======== Records supplied
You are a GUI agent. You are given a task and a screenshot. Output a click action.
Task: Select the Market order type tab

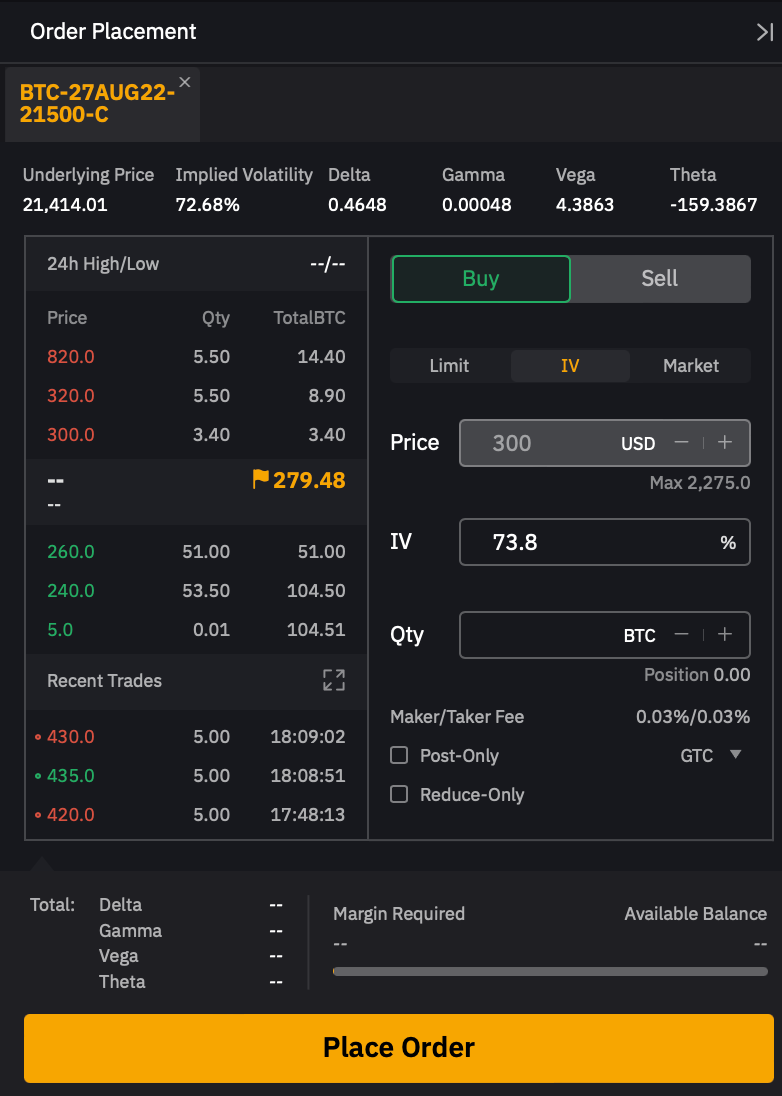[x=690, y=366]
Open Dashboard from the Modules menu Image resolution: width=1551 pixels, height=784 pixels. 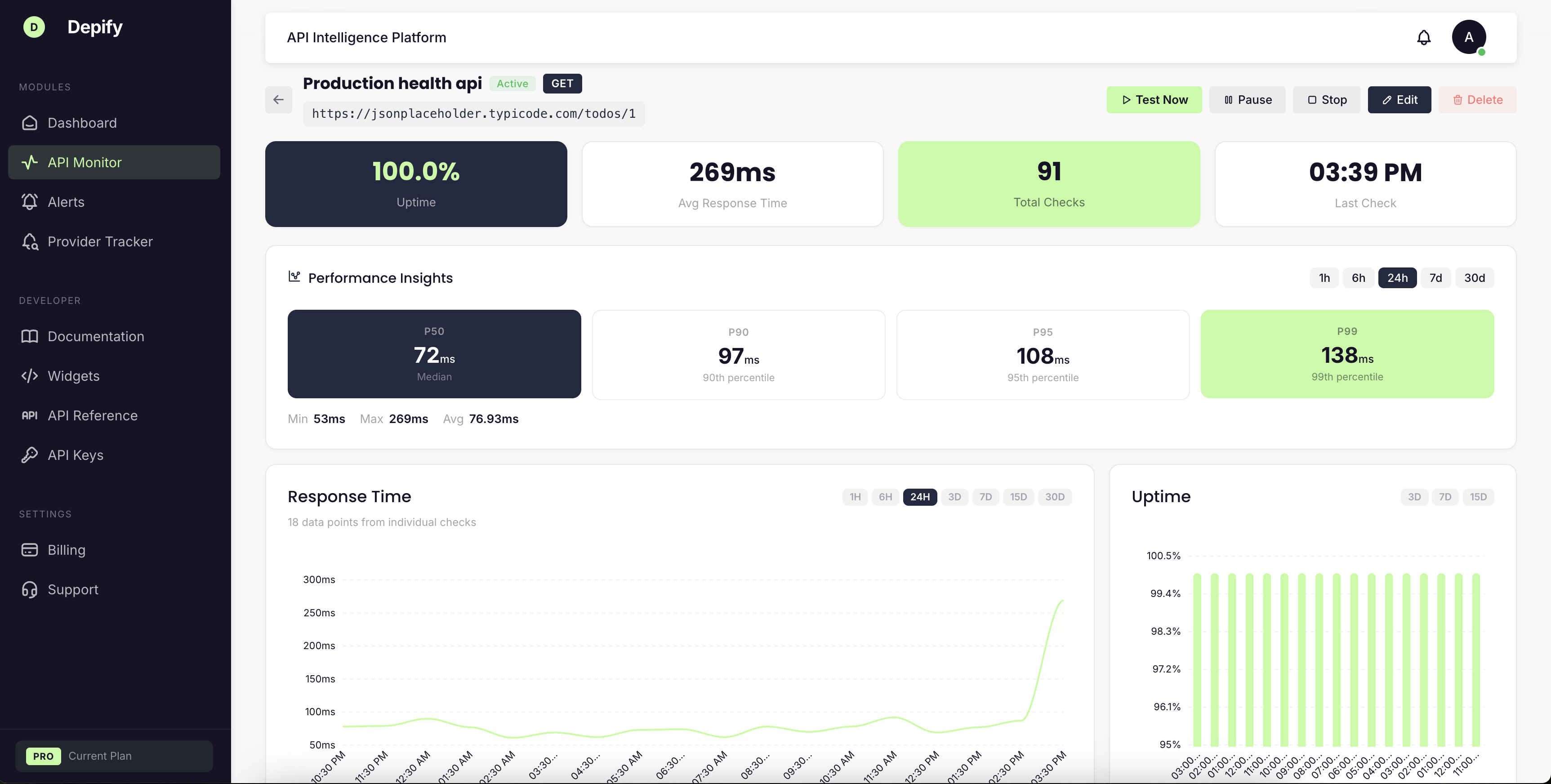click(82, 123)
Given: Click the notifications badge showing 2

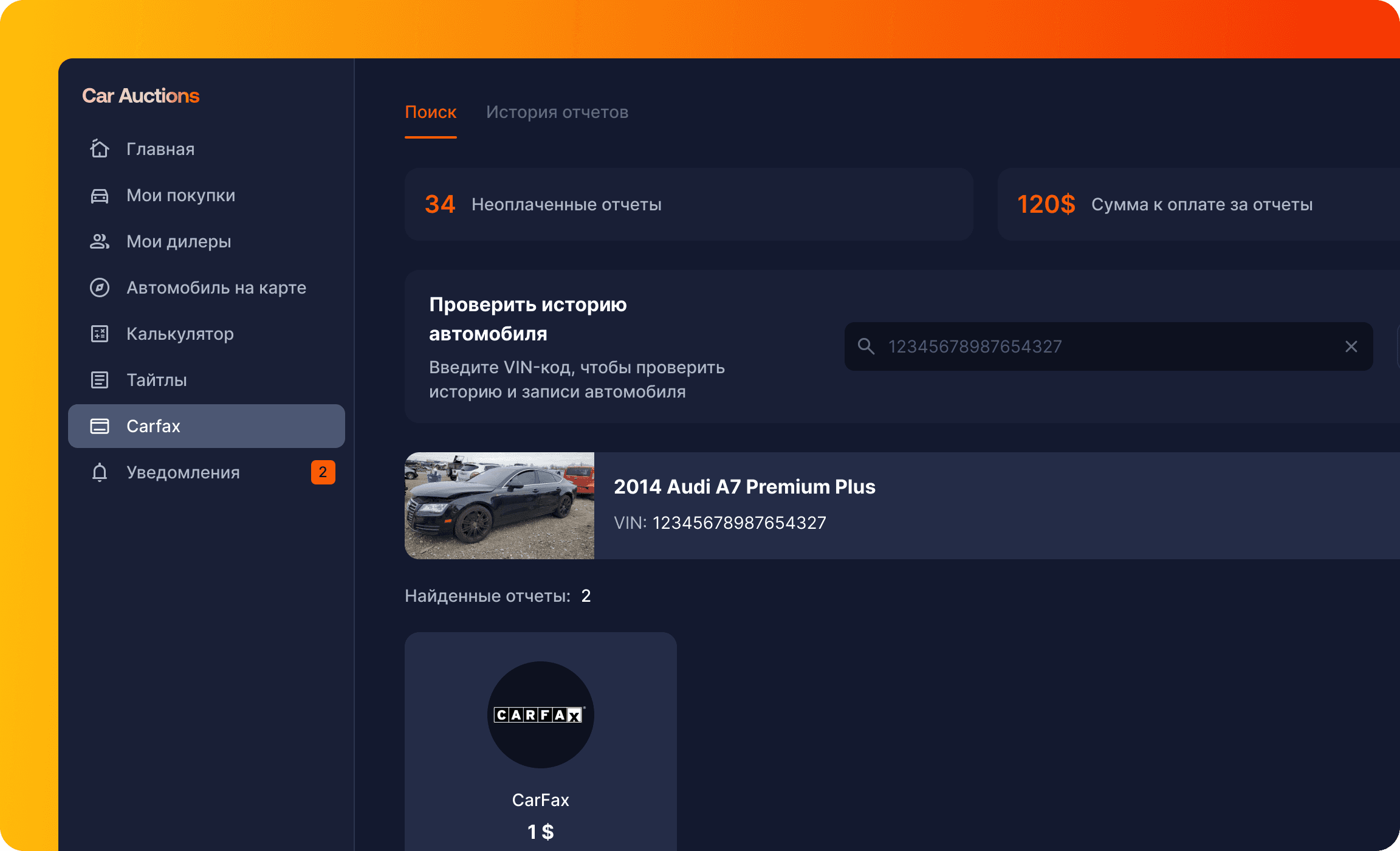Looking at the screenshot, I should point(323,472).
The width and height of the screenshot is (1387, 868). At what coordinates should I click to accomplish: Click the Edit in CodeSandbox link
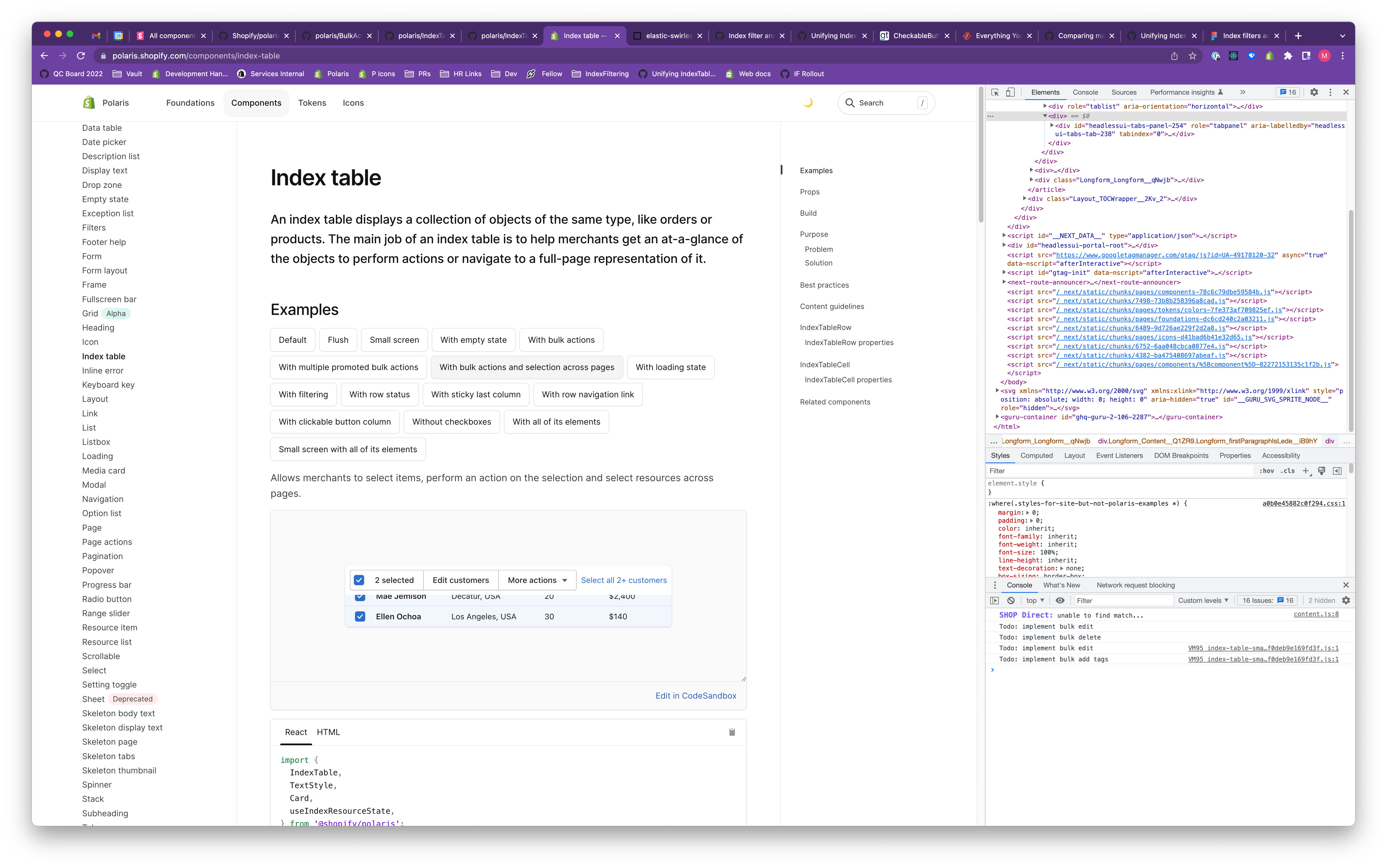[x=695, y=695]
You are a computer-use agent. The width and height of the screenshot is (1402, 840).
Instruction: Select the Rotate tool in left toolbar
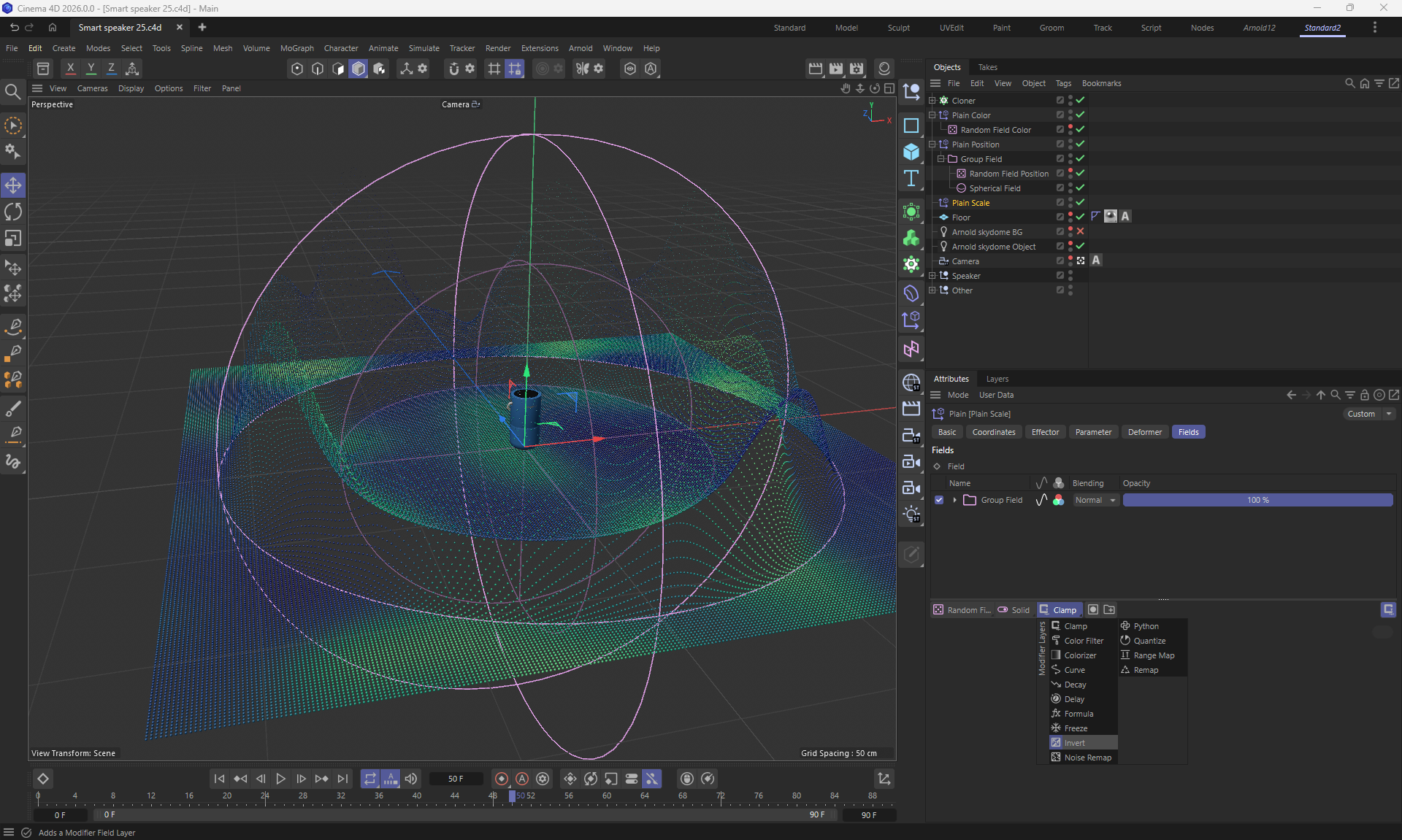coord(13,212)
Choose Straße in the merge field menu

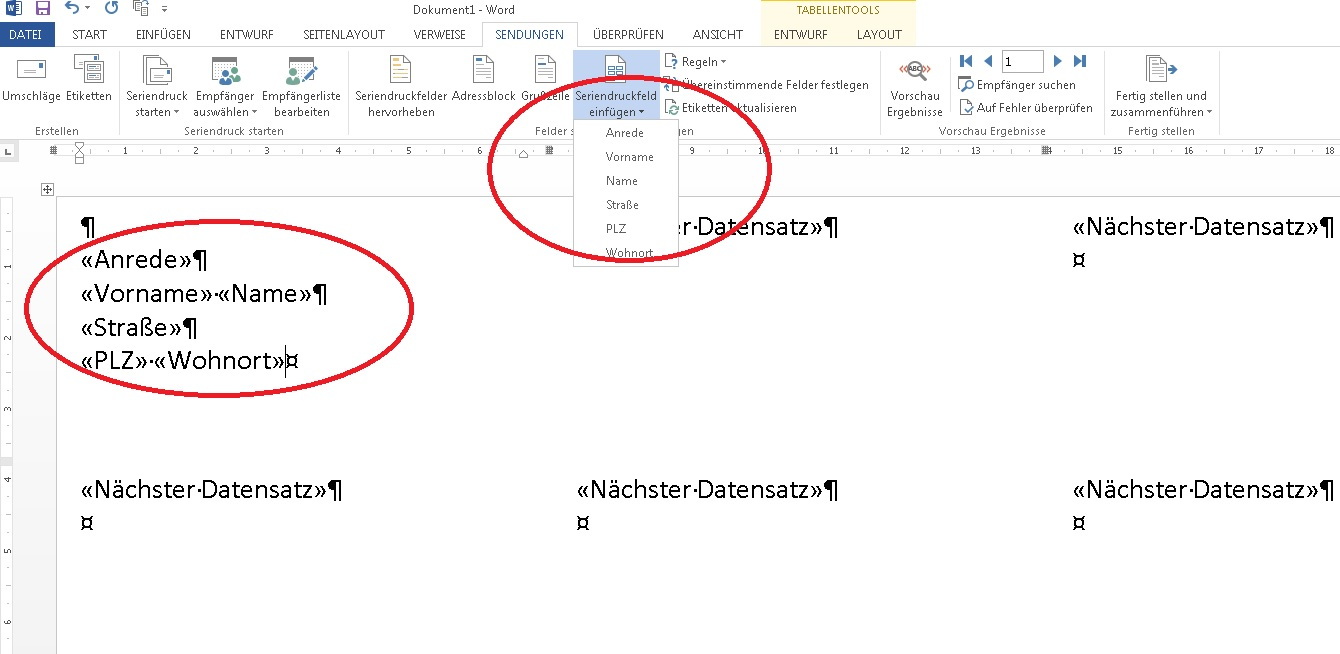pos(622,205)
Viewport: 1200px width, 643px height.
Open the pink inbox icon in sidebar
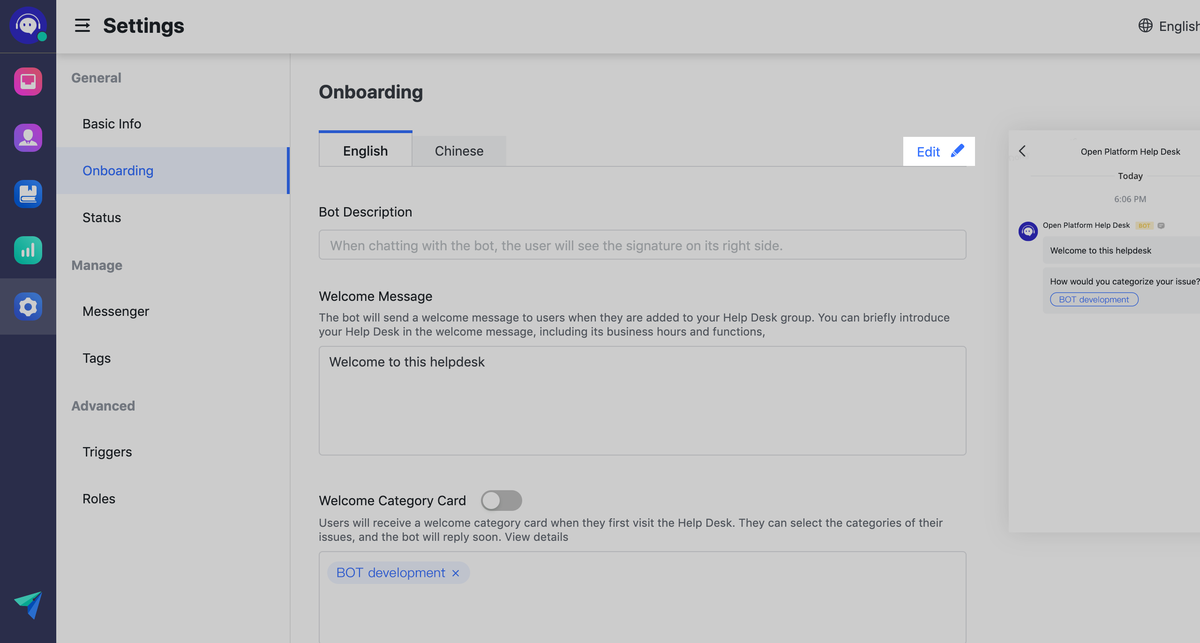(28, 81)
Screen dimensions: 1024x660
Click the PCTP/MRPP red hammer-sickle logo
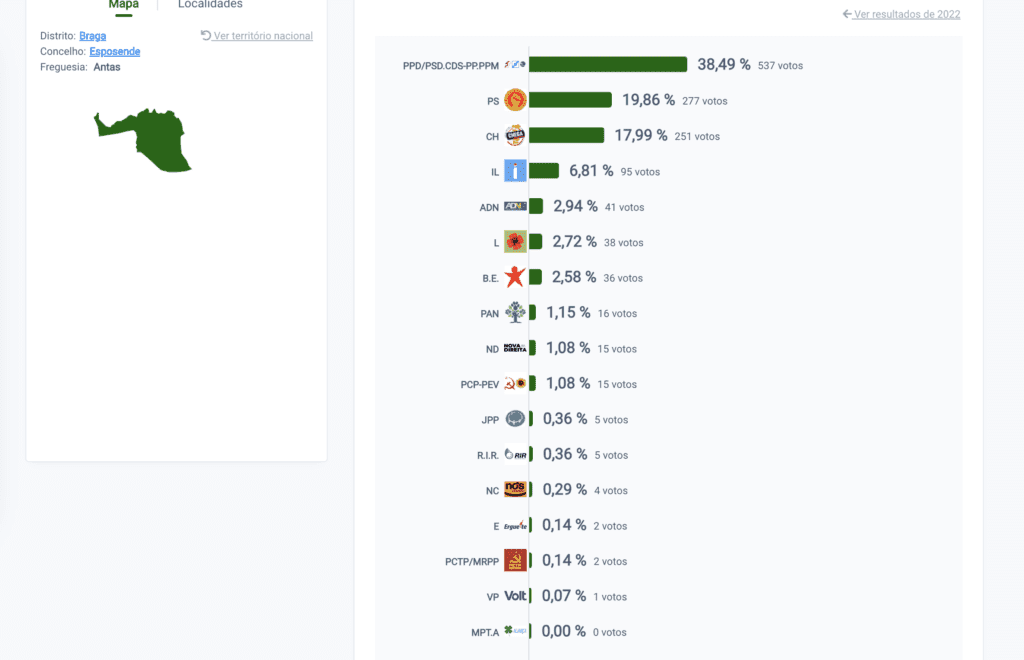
================
- _Work to do_
Copy out word for word the stretch from the line containing "Given: Click the" through the end of the records. Leave the pictures out of your copy.

- _Task answer_
Given: Click the notifications badge showing 2

Looking at the screenshot, I should point(323,472).
The width and height of the screenshot is (1387, 868). At what coordinates should I click to accomplish: Click the Edit in CodeSandbox link
[x=695, y=695]
You are a computer-use agent. The width and height of the screenshot is (1402, 840).
Instruction: Select the Rotate tool in left toolbar
coord(13,212)
Choose Straße in the merge field menu

pos(622,205)
Viewport: 1200px width, 643px height.
Open the pink inbox icon in sidebar
(28, 81)
Screen dimensions: 1024x660
Click the PCTP/MRPP red hammer-sickle logo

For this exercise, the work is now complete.